Ces propositions ont pris une forme concrète dans le travail de la Commission pour le dialogue entre les juifs et l’Eglise catholique en Terre Sainte ainsi que dans l’introduction de cours de judaïsme dans les institutions chrétiennes de plus haut niveau en Terre Sainte.
Le Père Neuhaus souligne également l’apport des chrétiens issus de l’immigration, dont certains sont d’origine juive ou ont des liens familiaux avec des juifs, tandis que beaucoup d’autres ont immigré en Israël à la recherche d’un travail ou de l’asile politique. «Ils sont les nouveaux visages de l’Eglise de Terre Sainte. La vie de ces chrétiens intégrés dans la population juive ouvre de nouvelles perspectives pour un dialogue entre les minorités chrétiennes vivant au cœur de la société juive, adaptés à la culture et au langage de cette société, et les juifs»
Les chrétiens israéliens hébréophones vivant au sein de la société juive ont élaboré une pratique de la foi chrétienne qui ne réside pas uniquement dans l’utilisation de l’hébreu. «Cette foi est vécue au quotidien dans la culture et la société juive. «Cela donne une façon particulièrement créative et innovante de comprendre que Jésus Christ est un juif et que les racines de l’Eglise sont juives.

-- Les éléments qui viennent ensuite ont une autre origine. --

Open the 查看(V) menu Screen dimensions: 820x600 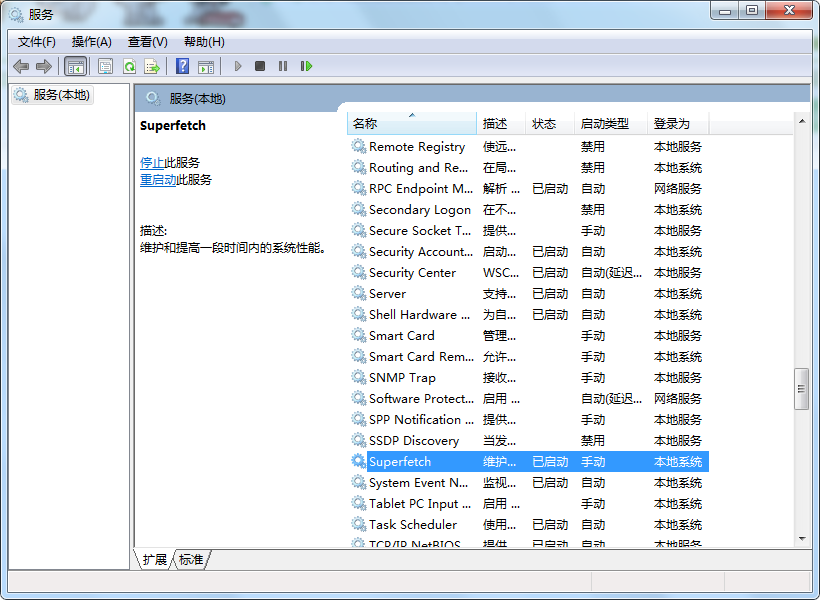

A travers un christianisme israélien hébréophone, Jésus et Son Eglise nous réintroduisent dans une matrice juive contemporaine. Ces chrétiens peuvent aussi montrer aux juifs un visage de l’Eglise respectueux envers les juifs et le judaïsme et déterminé à contribuer à la construction d’un monde où les chrétiens apportent leur contribution dans toutes les sphères de la société», explique le jésuite israélien.

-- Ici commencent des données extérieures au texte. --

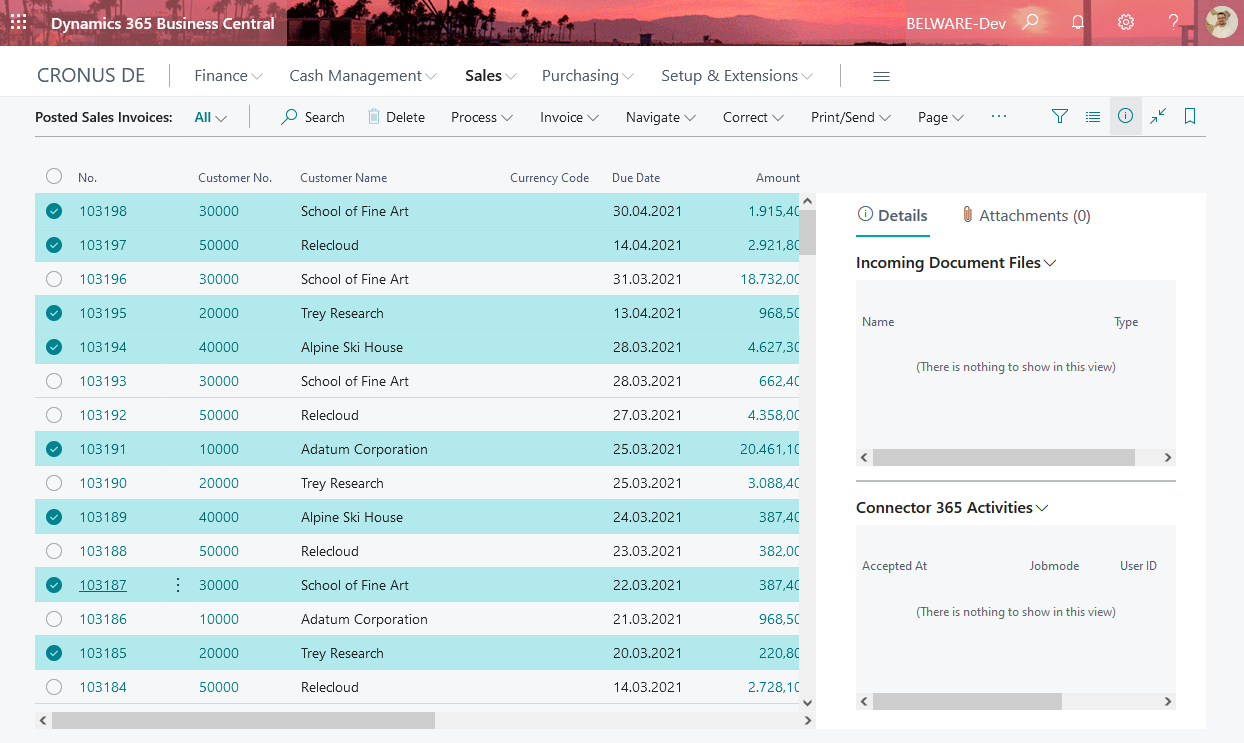Expand the Process action dropdown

«A travers les travailleurs migrants et les demandeurs d’asile venant d’Asie et d’Afrique, les juifs rencontrent une chrétienté différente de celle que l’on connait en Europe, et qui ne soulève pas le spectre du passé traumatisant des pays d’Europe où les juifs ont souffert par les mains des chrétiens. Les soins aimants donnés par un travailleur migrant philippin, indien, sri lankais ou nigérian à une personne âgée israélienne, un malade ou un handicapé peuvent aussi transformer la mémoire qu’ont les juifs des chrétiens», relève le Père Neuhaus.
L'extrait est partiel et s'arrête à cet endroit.